Published on July 21st, 2014 | by TLV News0
Local Satire: Wright Thompson’s Hat Given Spin-Off Show
This article originally appeared
in The Local Voice #207.
To download a PDF of this issue, click here.
After receiving unexpected notoriety from appearing with Wright Thompson in the ESPN 30 for 30 documentary The Ghosts of Mississippi and a brief cameo in Parts Unknown starring Anthony Bourdain, Wright Thompson’s hat will soon host its own daytime talk show. The show will focus on the latest trends in sports uniforms and interviewing prominent celebrity accessories.
Executives at the Bristol, Connecticut-based sports empire made the announcement on Monday citing a huge surge in its popularity since it was first introduced to America.
“Ever since we first caught a glimpse of the fedora resting smartly on top of Wright’s head, casting silent indignation at 1960s Mississippi, our ultimate desire has been to see more,” said Ilan Ben-Hanan, Vice President of Programming and Acquisitions.
The hat’s show will resemble the typical format of a 30-minute show with a rundown of the latest sports and non-sports news, interviews with prominent sports personality’s accessories, and wacky segments in which the hat pokes fun at viral videos of faux pas.
“Think ‘79 Tampa Bay Buccaneers’ home jerseys,” Ben-Hanan said with a grin. “Zoikeys!”
Although the move is being christened as the hat’s “coming out party,” some worry Thompson may be unable to step in front of the camera without his trusty sidekick.
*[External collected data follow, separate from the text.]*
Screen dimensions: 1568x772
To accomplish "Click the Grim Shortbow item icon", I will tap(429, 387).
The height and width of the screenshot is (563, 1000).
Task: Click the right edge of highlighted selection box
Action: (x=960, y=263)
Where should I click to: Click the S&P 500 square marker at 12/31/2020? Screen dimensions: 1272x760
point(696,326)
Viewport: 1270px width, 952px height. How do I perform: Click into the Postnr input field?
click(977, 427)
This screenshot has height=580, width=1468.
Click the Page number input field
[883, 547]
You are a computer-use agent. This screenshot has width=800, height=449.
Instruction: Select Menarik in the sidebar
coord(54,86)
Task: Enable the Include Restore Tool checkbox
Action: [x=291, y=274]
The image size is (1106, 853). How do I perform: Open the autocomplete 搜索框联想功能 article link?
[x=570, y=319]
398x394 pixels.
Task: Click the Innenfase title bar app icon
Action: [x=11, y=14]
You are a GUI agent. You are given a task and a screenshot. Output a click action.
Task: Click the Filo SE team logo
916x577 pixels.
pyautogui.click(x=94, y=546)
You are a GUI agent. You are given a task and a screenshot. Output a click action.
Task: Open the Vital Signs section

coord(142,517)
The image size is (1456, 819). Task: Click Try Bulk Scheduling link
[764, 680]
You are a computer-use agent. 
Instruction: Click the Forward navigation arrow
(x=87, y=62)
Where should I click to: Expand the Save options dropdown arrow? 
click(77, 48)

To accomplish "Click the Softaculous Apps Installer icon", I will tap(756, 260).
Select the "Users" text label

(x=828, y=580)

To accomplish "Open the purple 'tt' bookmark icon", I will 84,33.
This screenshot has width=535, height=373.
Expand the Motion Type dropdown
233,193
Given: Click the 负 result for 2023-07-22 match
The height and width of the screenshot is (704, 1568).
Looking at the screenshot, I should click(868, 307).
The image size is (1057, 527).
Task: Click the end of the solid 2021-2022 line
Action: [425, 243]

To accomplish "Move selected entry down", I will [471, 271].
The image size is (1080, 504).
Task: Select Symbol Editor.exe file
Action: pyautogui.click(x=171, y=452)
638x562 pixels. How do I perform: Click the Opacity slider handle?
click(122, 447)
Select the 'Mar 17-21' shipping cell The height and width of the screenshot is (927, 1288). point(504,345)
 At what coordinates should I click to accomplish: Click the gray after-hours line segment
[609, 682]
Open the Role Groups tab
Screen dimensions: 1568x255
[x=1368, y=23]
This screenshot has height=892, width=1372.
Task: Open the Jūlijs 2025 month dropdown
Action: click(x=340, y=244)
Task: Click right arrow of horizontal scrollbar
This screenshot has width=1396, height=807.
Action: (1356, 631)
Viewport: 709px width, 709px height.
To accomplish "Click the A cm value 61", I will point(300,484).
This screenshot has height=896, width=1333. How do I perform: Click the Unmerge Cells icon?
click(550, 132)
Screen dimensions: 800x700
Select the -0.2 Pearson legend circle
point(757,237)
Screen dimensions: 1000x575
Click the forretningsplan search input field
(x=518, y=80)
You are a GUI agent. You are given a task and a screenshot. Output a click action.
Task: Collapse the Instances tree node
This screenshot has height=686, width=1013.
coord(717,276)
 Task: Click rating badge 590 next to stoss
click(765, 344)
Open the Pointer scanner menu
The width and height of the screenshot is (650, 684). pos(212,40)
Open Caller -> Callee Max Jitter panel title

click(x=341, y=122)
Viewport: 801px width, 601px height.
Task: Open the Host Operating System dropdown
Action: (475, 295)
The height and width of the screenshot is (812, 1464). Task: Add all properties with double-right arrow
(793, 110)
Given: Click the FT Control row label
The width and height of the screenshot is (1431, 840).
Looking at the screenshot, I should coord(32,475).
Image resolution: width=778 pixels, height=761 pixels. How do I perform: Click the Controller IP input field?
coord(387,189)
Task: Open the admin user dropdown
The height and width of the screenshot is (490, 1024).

After first meeting in Little Havana while the journalist was searching for a former burnout boxer, the two struck up a relationship that would last for almost ten years.
“Without that hat, there is no Wright Thomspon,” the Southern Writer-in-Residence at ESPN said during an interview with a bartender at a dive in Charleston, SC. “And I’ll take another on the rocks.”
Friends say Thompson will keep on ticking and might even make another highly-anticipated appearance on some- or really any- show that films in Oxford if given the chance, but it won’t be the same. Dan Wessler, an Oxford transplant and long-time admirer of Thompson’s work says it is essentially the end of an era.
“Wright without his hat is like Stuart Scott without his droopy eye or Lou Holtz without his lisp. What will he do now, solely write articles? With that face and voice? I don’t think so.”